» **TASK**: Count the lines in the records below that contain the string "email", matching case exactly, and reply with the number alone.

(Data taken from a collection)
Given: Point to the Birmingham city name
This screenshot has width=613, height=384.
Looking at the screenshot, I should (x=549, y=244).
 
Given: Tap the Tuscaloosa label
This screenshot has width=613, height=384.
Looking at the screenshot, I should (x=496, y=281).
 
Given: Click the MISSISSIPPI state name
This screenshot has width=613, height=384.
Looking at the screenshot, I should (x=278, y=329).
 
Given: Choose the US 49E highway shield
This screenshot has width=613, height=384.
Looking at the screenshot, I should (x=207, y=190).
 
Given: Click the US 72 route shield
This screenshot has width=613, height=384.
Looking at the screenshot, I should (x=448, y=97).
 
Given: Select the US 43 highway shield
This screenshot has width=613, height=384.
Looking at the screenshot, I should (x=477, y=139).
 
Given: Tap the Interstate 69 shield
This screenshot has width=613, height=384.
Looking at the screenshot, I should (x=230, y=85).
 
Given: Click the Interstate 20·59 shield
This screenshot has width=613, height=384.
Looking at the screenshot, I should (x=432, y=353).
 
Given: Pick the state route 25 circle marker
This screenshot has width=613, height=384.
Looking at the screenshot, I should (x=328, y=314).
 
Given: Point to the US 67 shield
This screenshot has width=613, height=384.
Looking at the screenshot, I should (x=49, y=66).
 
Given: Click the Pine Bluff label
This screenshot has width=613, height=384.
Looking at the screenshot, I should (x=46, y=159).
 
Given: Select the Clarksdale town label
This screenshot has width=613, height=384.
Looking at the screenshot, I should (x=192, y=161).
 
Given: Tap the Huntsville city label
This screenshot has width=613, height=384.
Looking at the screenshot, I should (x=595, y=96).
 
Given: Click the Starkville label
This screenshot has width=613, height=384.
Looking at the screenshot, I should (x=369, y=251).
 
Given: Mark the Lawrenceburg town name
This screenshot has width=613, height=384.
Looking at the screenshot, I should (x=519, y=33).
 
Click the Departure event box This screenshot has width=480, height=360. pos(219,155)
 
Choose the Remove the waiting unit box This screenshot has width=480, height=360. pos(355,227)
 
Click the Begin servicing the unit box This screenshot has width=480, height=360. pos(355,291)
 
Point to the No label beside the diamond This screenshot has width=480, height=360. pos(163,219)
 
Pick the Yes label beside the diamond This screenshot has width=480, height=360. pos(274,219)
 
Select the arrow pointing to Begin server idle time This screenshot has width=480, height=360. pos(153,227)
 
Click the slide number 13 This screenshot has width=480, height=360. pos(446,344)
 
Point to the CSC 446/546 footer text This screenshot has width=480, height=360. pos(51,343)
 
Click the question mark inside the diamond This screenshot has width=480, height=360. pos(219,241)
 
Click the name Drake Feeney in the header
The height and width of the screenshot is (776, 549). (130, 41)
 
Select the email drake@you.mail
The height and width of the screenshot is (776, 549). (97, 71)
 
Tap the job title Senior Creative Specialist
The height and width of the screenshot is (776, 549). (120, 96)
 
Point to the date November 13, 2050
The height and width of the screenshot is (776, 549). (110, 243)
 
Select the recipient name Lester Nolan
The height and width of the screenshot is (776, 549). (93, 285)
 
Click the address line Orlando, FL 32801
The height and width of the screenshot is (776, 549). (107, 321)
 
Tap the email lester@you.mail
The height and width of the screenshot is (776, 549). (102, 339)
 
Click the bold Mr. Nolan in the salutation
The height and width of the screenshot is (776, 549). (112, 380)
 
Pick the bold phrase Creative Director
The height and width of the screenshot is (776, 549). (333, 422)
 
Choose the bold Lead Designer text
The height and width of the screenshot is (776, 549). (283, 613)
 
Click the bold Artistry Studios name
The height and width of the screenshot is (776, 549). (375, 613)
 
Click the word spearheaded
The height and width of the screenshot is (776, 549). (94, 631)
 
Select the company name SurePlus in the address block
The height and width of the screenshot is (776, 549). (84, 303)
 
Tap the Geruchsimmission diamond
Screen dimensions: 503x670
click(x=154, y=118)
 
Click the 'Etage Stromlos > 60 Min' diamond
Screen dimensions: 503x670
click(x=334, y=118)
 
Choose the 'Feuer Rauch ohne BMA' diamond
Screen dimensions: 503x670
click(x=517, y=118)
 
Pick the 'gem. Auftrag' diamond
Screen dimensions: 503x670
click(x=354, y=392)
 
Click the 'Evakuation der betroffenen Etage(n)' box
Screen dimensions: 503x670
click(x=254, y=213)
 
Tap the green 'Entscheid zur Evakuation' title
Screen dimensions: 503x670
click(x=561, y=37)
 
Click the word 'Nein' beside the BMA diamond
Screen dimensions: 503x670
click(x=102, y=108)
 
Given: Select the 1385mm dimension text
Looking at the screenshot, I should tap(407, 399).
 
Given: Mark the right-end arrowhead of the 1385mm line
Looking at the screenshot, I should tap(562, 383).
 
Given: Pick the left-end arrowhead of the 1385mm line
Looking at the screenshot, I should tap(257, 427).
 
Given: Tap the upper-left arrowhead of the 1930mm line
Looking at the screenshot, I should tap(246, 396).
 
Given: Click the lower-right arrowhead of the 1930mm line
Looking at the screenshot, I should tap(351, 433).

» **SOLUTION TO THIS PROBLEM**: 2